Other countries have adopted standards for economic studies, but in the United States, many observers argue that it's too early for standards, said Elaine Power, a senior analyst at the federal Office of Technology Assessment. Ms. Power is writing a report on technology assessment, which will include a chapter on cost-effectiveness.
"It really looks to me that we are setting the stage for when the time comes that cost-effectiveness analyses have a weight of their own," Ms. Power said.
Warnings. Members of the healthcare community caution that the use of cost-effectiveness as a criteria for decisions in medical care has both practical and moral limits.
The data used in studies can distort conclusions. For example, most drug companies pair economic analyses with the later phases of clinical trials. Those trials, however, use limited populations in a controlled environment. In real life, physicians prescribe drugs differently and patients don't follow instructions. "The effectiveness of a drug is, in many cases, not known until it's on the market," Mr. Freeman said. The information in medical data bases, however, often is more seriously flawed, he said.

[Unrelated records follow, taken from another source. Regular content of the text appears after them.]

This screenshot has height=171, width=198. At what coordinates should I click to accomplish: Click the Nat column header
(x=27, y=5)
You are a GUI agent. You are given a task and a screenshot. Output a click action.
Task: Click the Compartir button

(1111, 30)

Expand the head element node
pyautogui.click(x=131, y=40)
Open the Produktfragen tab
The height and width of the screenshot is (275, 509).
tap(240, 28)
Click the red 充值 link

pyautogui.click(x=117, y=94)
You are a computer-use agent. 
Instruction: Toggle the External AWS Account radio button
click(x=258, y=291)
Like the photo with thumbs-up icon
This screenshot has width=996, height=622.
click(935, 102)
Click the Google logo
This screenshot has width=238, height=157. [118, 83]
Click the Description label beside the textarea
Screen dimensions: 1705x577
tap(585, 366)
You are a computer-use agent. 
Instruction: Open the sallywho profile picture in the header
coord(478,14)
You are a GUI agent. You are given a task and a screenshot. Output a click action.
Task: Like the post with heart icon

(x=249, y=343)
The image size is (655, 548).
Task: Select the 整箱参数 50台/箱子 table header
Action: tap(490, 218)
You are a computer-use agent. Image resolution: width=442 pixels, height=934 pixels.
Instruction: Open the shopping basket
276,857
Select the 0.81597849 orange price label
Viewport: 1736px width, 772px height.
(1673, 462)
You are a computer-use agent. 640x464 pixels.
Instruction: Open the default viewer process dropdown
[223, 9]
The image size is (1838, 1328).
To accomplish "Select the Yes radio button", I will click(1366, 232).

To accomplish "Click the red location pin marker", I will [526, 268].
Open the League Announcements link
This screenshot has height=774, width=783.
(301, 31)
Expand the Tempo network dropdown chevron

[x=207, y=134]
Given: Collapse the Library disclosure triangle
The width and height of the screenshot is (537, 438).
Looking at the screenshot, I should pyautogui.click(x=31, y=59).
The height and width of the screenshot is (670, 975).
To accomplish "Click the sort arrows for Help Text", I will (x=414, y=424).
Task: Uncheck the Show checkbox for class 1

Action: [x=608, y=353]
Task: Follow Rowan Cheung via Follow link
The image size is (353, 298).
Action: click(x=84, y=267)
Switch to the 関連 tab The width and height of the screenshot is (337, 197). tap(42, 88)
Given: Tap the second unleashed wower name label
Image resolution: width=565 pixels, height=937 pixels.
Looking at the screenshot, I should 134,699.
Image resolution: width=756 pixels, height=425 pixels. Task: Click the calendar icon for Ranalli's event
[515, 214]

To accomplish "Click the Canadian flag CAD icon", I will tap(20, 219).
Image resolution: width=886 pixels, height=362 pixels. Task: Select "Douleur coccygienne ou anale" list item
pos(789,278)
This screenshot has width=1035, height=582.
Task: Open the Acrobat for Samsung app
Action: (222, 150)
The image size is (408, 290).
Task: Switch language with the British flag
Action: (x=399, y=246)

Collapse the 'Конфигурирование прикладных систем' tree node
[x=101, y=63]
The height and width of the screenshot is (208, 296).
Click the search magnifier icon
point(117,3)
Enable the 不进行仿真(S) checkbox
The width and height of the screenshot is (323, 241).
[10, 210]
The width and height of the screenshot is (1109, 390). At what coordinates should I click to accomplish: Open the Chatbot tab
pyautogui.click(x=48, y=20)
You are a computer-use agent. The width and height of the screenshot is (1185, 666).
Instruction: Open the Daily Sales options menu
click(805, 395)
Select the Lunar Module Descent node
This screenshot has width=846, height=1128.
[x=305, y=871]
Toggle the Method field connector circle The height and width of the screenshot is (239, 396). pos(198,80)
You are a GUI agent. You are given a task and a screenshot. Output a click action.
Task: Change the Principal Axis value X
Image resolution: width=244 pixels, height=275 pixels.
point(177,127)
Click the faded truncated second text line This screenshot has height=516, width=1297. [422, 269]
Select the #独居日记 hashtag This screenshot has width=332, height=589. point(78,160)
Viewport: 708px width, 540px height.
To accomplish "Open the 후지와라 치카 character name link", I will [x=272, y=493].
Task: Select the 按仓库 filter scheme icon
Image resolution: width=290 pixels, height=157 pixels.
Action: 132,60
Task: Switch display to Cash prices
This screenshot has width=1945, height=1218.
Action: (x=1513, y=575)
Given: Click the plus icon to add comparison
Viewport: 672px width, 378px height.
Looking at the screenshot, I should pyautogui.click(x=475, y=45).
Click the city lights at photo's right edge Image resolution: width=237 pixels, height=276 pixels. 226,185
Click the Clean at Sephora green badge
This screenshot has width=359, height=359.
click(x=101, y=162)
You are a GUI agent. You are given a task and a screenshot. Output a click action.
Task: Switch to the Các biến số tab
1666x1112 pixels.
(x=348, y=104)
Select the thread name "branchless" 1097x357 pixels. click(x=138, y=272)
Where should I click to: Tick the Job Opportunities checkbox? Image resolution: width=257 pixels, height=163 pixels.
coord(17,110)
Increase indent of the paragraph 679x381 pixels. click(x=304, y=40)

Results that are true in one hospital might not apply to another. Because physicians practice medicine differently and patient populations change, cost-effectiveness might be different from hospital to hospital and community to community.
Providers argue that manufacturers will manipulate data to their advantage. Even in objective studies, underlying assumptions and perspectives can alter results so dramatically that it might not be clear which products are superior. "As long as there is more than one product on the market, you're going to get an argument on how to measure it," said Mr. Paulos of Premier.
Providers and payers might give cost-effectiveness too much weight and ignore physician instinct and patient preference. Worse, they might ignore outcomes and concentrate only on cost. "If cost-effectiveness becomes the only criteria, that would be a tragedy," Mr. Paulos said.